Milla’s eyes narrow and Jude wonders if she’s caught onto the enigmatic phantom too. Unfortunately, the trembling girl is caught in the crossfire, and when a shaky whimper escapes her lips, Jude is instantly on his feet to shield her from Milla’s inspection. The back of his coat tightens as Elize latches on and hides in his shadow. “Thanks to Elize,” he says, “I got to make my phone call. That’s all we needed, right?”

Elize’s grip on his jacket tightens when Milla’s attention shifts back to her. “I trust you are aware that her shadow has a shadow,” Milla says matter-of-factly.

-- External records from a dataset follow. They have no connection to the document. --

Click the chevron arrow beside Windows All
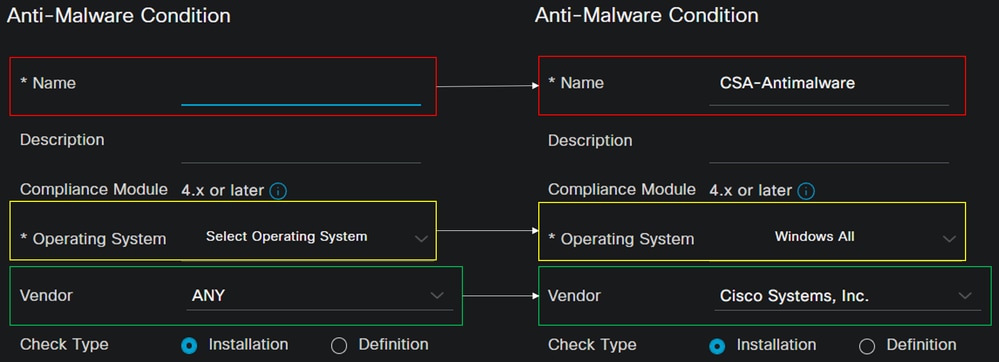Screen dimensions: 999x362 click(x=949, y=239)
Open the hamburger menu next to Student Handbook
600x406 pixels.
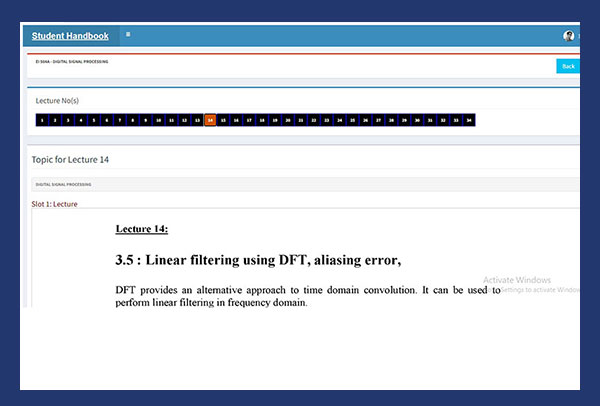128,35
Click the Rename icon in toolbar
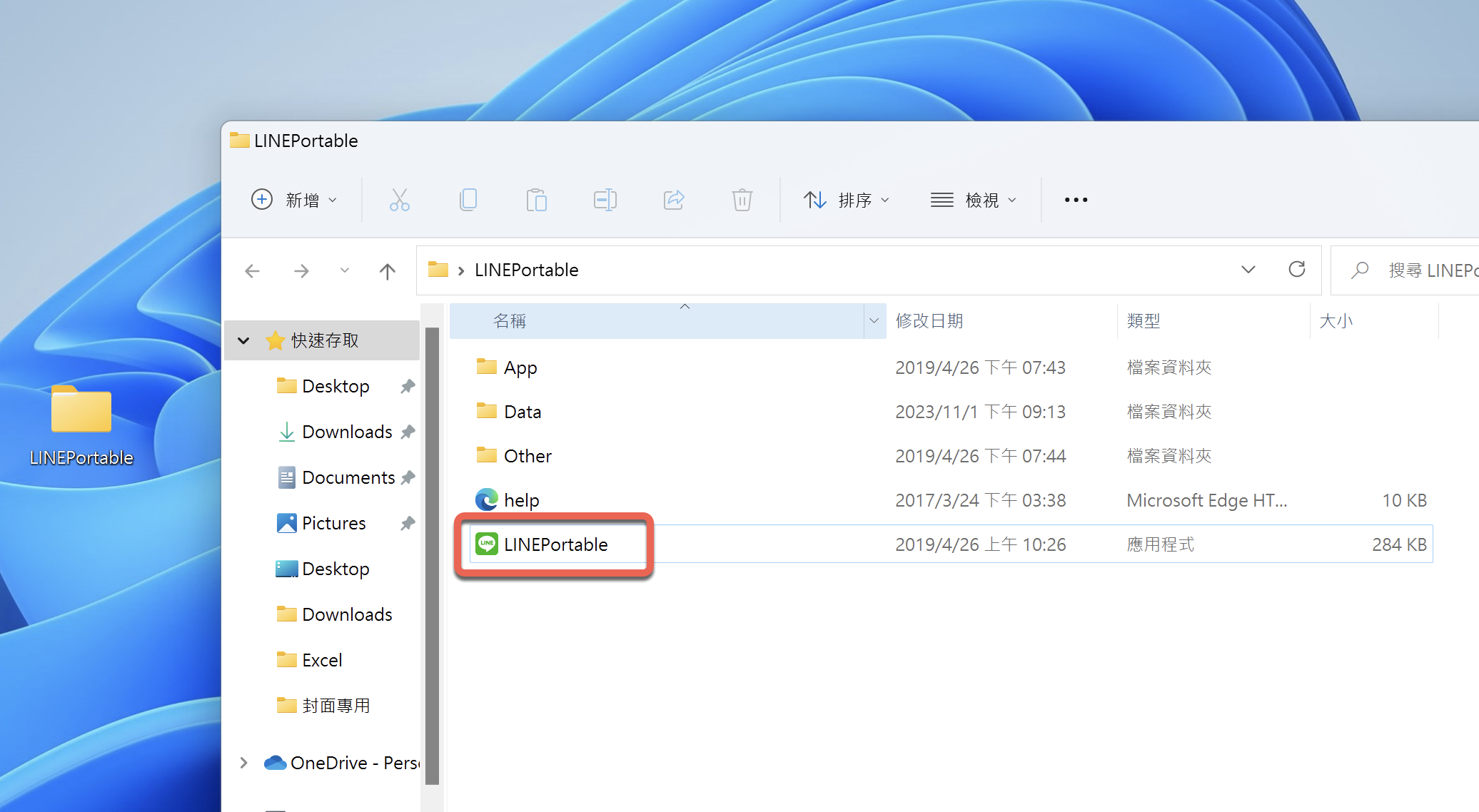The height and width of the screenshot is (812, 1479). point(605,200)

Jude turns slowly so as to not startle Elize. As he turns, a sense of foreboding rises in his gut that almost makes him flinch—almost. The tiny fists bunching the jacket in the small of his back remind him that he’s sheltering a frightened girl from the Lord of Spirits, so he keeps turning until he can look into Elize’s shining eyes. He can see everything there—the insecurity and loneliness, the need to be loved—and it overwhelms the sensation of dread he picks up from the peculiar haze that casts a purplish tint to her shadow (which he can only really tell is there because there is a very clear demarcation between his shadow and hers). A shadow spirit? Who senses light spirits…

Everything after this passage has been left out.